Reproduce verbatim all of the data given below, but do not carry over the images.

[[ GIVEN RECORDS, beginning ]]

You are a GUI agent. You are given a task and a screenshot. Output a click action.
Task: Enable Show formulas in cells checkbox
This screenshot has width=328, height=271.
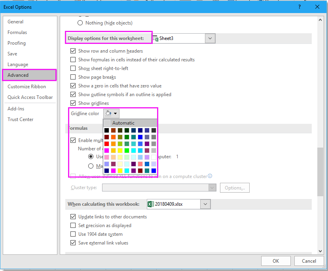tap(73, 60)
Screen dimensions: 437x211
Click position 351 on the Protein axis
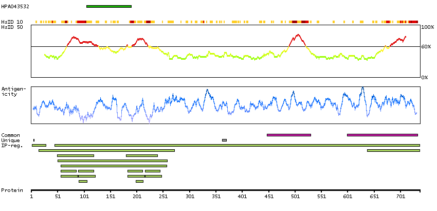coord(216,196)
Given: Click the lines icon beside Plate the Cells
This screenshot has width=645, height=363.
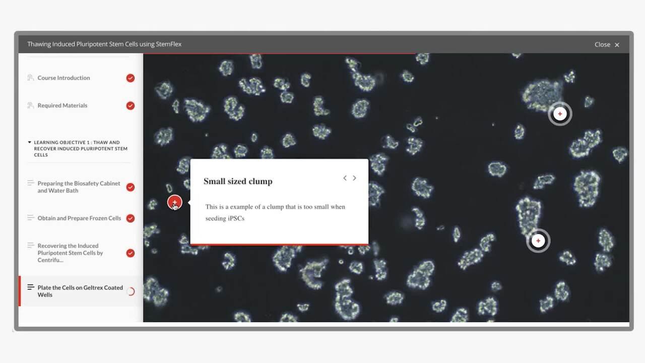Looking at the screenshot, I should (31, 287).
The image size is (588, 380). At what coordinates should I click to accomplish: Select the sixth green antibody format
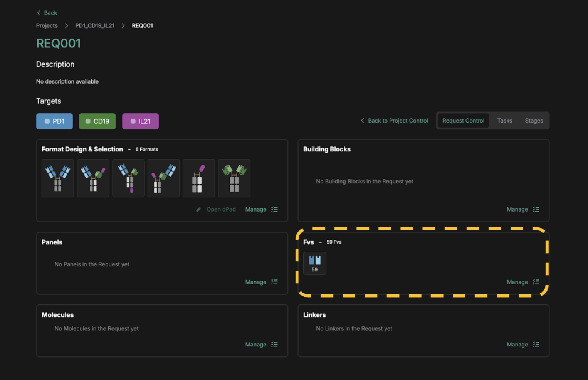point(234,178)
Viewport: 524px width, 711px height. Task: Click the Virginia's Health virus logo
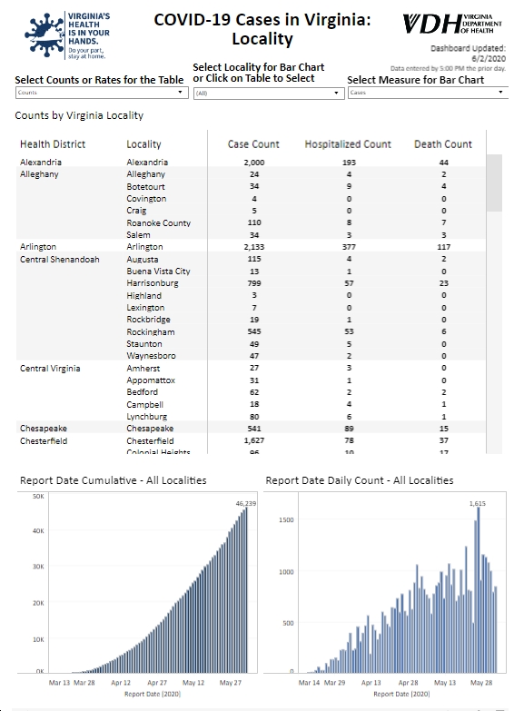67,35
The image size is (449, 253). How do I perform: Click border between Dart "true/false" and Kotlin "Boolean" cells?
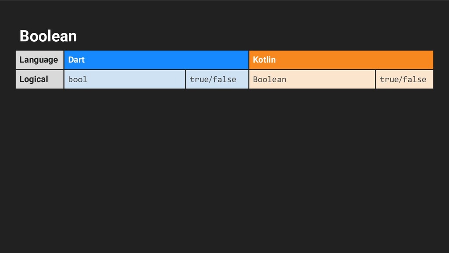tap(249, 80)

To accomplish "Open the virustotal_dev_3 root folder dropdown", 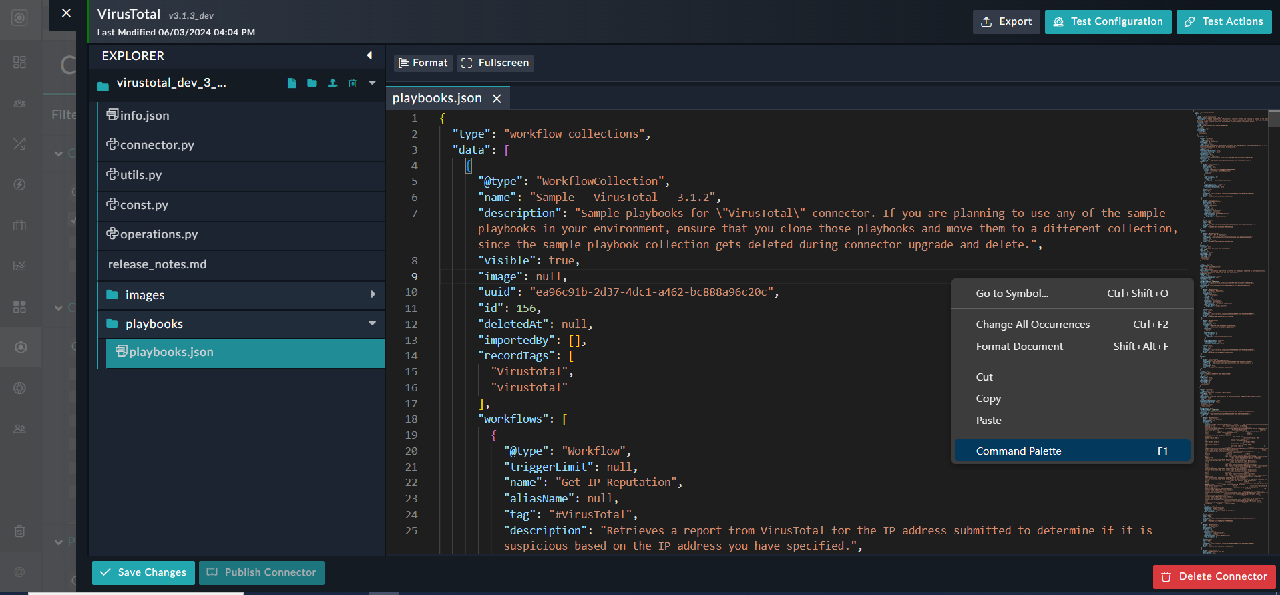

[[ GIVEN RECORDS, end ]]

FINISHED TASK
You are a GUI agent. You are given a task and a screenshot. Output a click action.
Task: Enable Show formulas in cells checkbox
This screenshot has width=328, height=271.
tap(73, 60)
Screen dimensions: 437x211
Click position 351 on the Protein axis
coord(216,196)
Given: Click the lines icon beside Plate the Cells
This screenshot has width=645, height=363.
Looking at the screenshot, I should (31, 287).
The image size is (588, 380). At what coordinates should I click to accomplish: Select the sixth green antibody format
point(234,178)
Viewport: 524px width, 711px height. Task: Click the Virginia's Health virus logo
67,35
The image size is (449, 253). How do I perform: Click border between Dart "true/false" and Kotlin "Boolean" cells?
tap(249, 80)

To accomplish "Open the virustotal_dev_3 root folder dropdown", 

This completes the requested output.